Tasks to complete ->
**A.** In the passage on conversational QA training, why does the QuAC training command make only one GPU visible?
**B.** Repeat the passage on conversational QA training word for word, starting with "or, for QuAC, train" and going on through "modified from trl.".
**C.** Summarize the passage on conversational QA training in two sentences.

** Opening Text passage block **

Pretrain a QA model on conversational QA datasets

  1. Train a QA model with:
CUDA_VISIBLE_DEVICES=0,1 sh run_coqa.sh

or, for QuAC, train with:

CUDA_VISIBLE_DEVICES=0 sh run_quac.sh  # quac is runnable with only one GPU
  1. Evaluate the QA model with:
sh eval_convqa.sh
  1. Alternatively, you can download finetuned RoBERTa-base on CoQA and QuAC used in our experiments.

Reinforcement learning approach to integrate QR in conversational QA

Our code for Proximal Policy Optimization (PPO) is modified from trl.

  1. To train the QR model with PPO, run:
sh run_ppo.sh

You can download trained models: QReCC+CoQA, CANARD+CoQA, QReCC+QuAC, CANARD+QuAC.

  1. To evaluate the trained model, run:
sh eval_ppo.sh
  1. If you want to evaluate models using the metrics reported in the leaderboards, run:
python src/modules/convqa_evaluator.py --data coqa --pred-file <path to the model folder>/predictions_test.json --data-file data/coqa/coqa-dev-v1.0.json --out-file <path to the model folder>/all_test_results.txt
python src/modules/convqa_evaluator.py --data quac --pred-file <path to the model folder>/predictions_test.json --data-file data/quac/val-v0.2.json --out-file <path to the model folder>/all_test_results.txt
  1. We also support the REINFORCE algorithm to train the QR model. You can run:
sh run_reinforce.sh

Note that you can evaluate trained models by simply modifying the path to the models of eval_ppo.sh even if the QR model is trained with REINFORCE.

Supervised learning approach to integrate QR in conversational QA

We evaluate with a simple supervised learning approach using rewrites provided by CANARD. You can download the QuAC subset that has the CANARD annotations here.

** Closing Text passage block **
** Opening Collected data block **

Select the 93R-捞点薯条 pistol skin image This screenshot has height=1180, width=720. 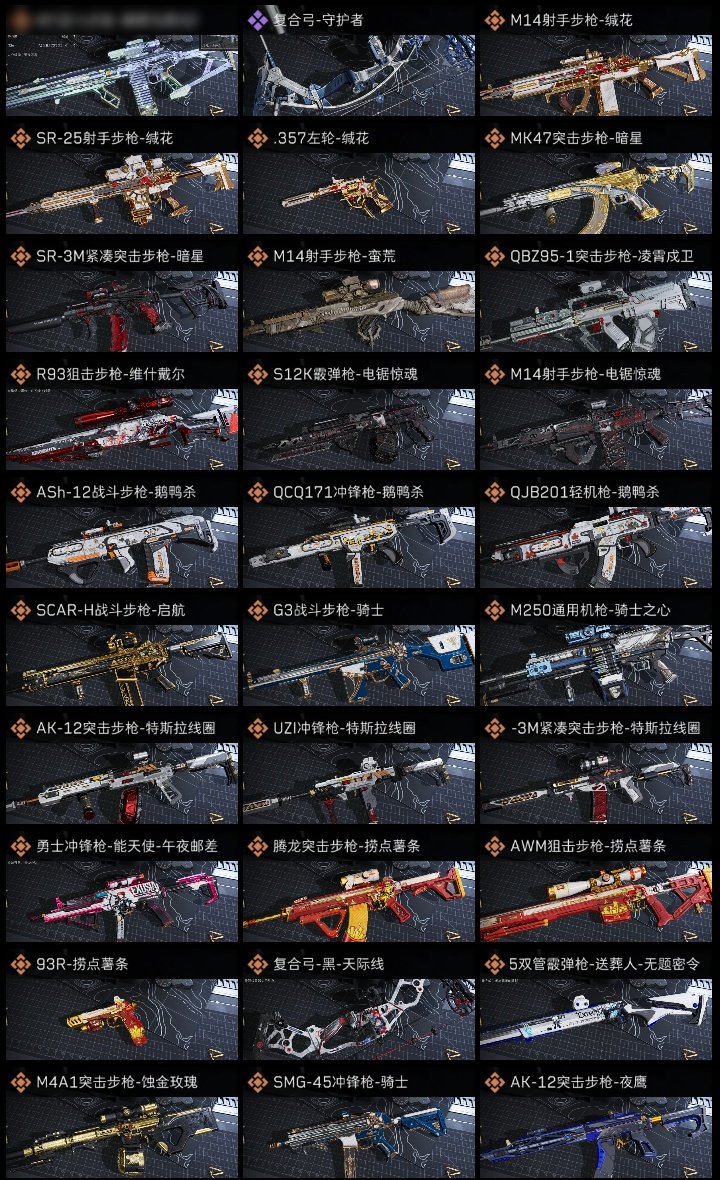(x=122, y=1020)
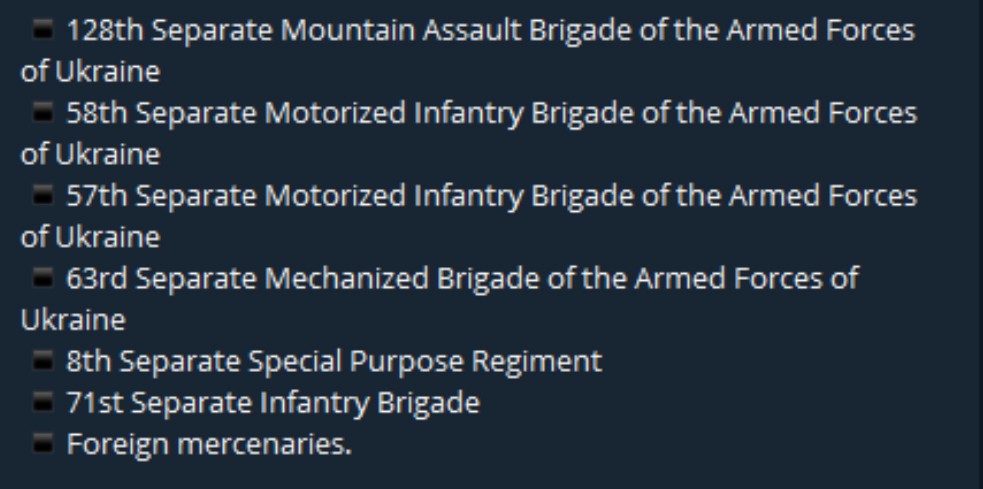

** Closing Collected data block **

Answers provided ->
**A.** The QuAC command sets CUDA_VISIBLE_DEVICES to 0 alone because, as its comment states, QuAC is runnable with only one GPU.

**B.**
or, for QuAC, train with:

CUDA_VISIBLE_DEVICES=0 sh run_quac.sh  # quac is runnable with only one GPU
  1. Evaluate the QA model with:
sh eval_convqa.sh
  1. Alternatively, you can download finetuned RoBERTa-base on CoQA and QuAC used in our experiments.

Reinforcement learning approach to integrate QR in conversational QA

Our code for Proximal Policy Optimization (PPO) is modified from trl.

**C.** The passage explains how to train and evaluate a QA model on CoQA or QuAC, and then how to train a QR model with PPO or REINFORCE and evaluate it, including with the leaderboard metrics. It also describes a simple supervised approach that uses rewrites provided by CANARD, with a downloadable QuAC subset that has the CANARD annotations.